ニューイングランドの母校から、今年もアドベントの日々メッセージ その12DECEMBER 13, 2018A Tale of Two FamiliesLuke 1:39-45

ニューイングランドの母校から、今年もアドベントの日々メッセージ その12
DECEMBER 13, 2018
A Tale of Two Families
Luke 1:39-45

 In this very familiar account of Elizabeth’s greeting, Mary brings together two families with an extraordinary bond between them: both families are blessed in the midst of scorn.

For Elizabeth and Zechariah, the scorn came first and was finally replaced by blessing. She had been barren, which was widely viewed as a sign of God’s curse. For years, she and her husband had lived with the whispers and sidelong glances of the community. But now, finally, the scorn was removed as Elizabeth became pregnant in her old age.

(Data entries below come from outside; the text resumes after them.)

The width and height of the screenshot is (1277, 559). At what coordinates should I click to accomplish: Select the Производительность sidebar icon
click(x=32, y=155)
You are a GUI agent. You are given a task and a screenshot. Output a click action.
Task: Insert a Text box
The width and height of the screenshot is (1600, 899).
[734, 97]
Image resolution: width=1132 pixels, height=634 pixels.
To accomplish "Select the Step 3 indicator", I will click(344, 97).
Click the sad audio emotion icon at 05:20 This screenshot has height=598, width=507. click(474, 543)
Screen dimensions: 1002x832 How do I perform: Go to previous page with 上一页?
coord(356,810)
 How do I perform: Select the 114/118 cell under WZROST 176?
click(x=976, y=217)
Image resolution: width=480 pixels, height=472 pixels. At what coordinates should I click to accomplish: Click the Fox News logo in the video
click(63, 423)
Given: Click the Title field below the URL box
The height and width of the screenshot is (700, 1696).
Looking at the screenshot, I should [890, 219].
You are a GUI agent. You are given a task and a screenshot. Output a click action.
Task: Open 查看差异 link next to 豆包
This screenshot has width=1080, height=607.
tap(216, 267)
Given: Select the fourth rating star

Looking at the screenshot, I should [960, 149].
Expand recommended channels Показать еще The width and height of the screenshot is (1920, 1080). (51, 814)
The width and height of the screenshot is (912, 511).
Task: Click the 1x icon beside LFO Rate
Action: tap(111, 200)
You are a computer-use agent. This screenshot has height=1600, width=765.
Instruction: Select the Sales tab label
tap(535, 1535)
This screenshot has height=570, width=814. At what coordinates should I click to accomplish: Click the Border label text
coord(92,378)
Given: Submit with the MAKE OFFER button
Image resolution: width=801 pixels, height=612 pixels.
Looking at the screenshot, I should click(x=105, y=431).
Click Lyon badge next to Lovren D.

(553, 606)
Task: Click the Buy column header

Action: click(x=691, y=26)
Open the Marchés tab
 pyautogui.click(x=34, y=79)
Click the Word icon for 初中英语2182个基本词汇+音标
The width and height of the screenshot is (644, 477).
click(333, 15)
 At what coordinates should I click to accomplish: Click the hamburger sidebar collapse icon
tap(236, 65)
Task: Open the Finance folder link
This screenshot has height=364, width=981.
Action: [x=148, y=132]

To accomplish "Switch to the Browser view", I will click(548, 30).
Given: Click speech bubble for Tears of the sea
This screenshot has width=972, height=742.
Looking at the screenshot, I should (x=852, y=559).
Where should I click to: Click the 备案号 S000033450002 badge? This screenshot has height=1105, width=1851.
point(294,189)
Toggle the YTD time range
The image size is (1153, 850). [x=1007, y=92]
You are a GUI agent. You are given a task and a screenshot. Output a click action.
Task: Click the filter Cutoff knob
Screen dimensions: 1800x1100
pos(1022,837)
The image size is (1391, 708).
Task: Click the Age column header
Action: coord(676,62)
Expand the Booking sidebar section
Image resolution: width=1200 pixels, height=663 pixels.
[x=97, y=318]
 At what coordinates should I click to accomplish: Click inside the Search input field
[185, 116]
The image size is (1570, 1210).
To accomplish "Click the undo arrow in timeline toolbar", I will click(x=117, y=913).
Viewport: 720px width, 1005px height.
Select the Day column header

For Mary and Joseph, the scorn would coincide with the blessing. She was blessed to bear the Messiah, the Son of God, and Gabriel had even referred to her as “graced” (v. 28). But no one believed the crazy story of her child’s miraculous conception. She was already living with the shame of a seemingly illegitimate pregnancy.

So the two women meet, and Elizabeth calls Mary “blessed among women.” She who has known the world’s unjust scorn is the first to recognize the magnitude of God’s blessing on another, a blessing that most will interpret as a curse and will treat with scorn. Someone who has gone from apparent cursing to obvious blessing recognizes a very unusual blessing upon Mary and encourages her for what will be a very hard life.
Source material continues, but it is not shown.